A multi-transcript blood signature for detection and assessment of gut neuroendocrine tumors.

Abstract

216 Background: Gut neuroendocrine tumors (NETs or “carcinoids”) are difficult to manage since they present with advanced disease and limited treatment options are available. Imaging is relatively insensitive in identifying treatment efficacy and the current biomarker, a neurosecretory peptide, Chromogranin A (CgA), has limited value. There is a lack of specific blood biomarker tests both to detect tumors and measure treatment responsiveness. We report the utility of a 51 marker peripheral blood signature (NETest) in comparison to CgA. Methods: The signature was validated using a 2-step qPCR method for detecting NETs in two sets (n=115; n=120) and for measuring treatment responses in a third set (n=133, including complete remission: n=4, clinically stable disease: n=82 and non-responders/clinically progressive disease: n=47). Comparison with CgA (DAKO-ELISA) was undertaken. The confounding effects of PPIs, age, sex and race were also determined for the PCR test. Results: The PCR NETest detected NETs with high sensitivity (85-98%) and specificity (93-97%). It identified pancreatic and gastrointestinal NETs with similar efficacy (>85%) as well as metastatic and non-metastatic lesions.
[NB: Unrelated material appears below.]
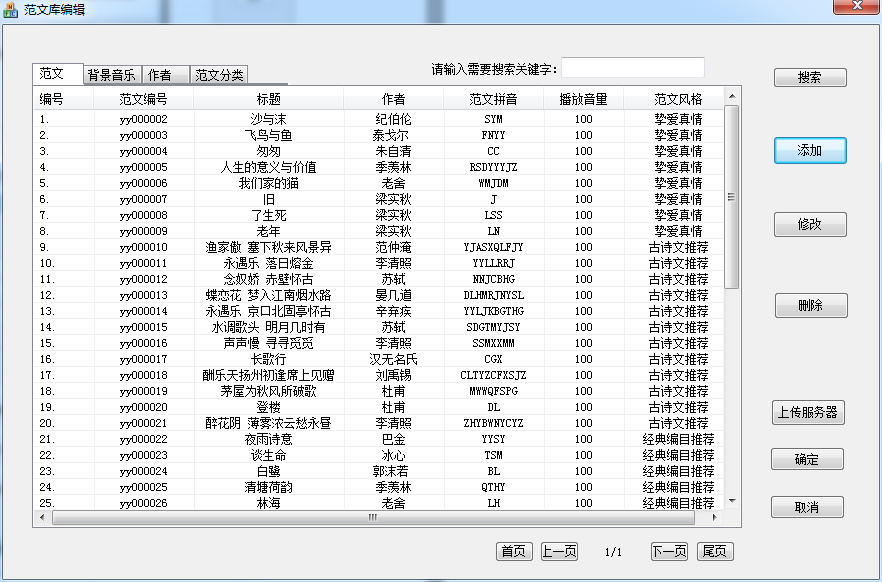882x582 pixels.
Task: Click the colorful blocks app icon in title bar
Action: click(x=10, y=8)
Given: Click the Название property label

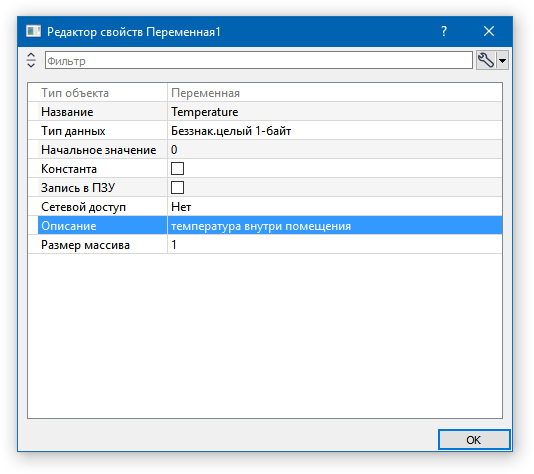Looking at the screenshot, I should point(67,112).
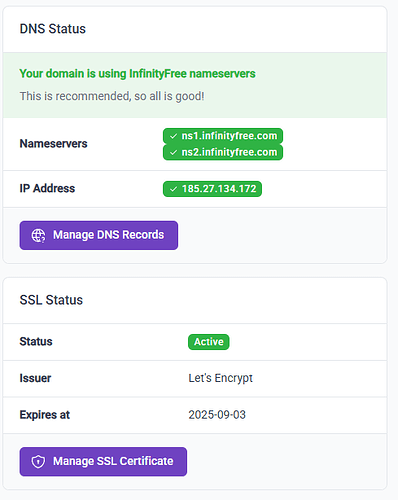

NETest score was significantly reduced (p<0.004) following surgery or RFA and significantly higher in clinically progressive disease compared to stable disease (5.8±0.3 versus 0.6±0.1, p<0.002). The performance metrics for differentiating stable and progressive disease were sensitivity: 91% and specificity: 91%. The score was robust (reproducibility: Coefficient of Variation<2%).Long-term PPI use (>1yr), did not alter the NETest values, neither did age, sex or ethnicity. The PCR score was significantly (p<0.0005) more accurate than CgA for identifying NETs and was elevated in 91% of NETs when CgA was normal. Conclusions: This study demonstrates that a multi (51)-gene NET panel is both sensitive and specific for detecting NETs and is capable of differentiating clinically stable from progressive disease. The test is robust and significantly more sensitive and specific (accurate) than CgA. The NETest thus facilitates both accurate disease detection, and disease progress thereby permitting assessment of treatment efficacy.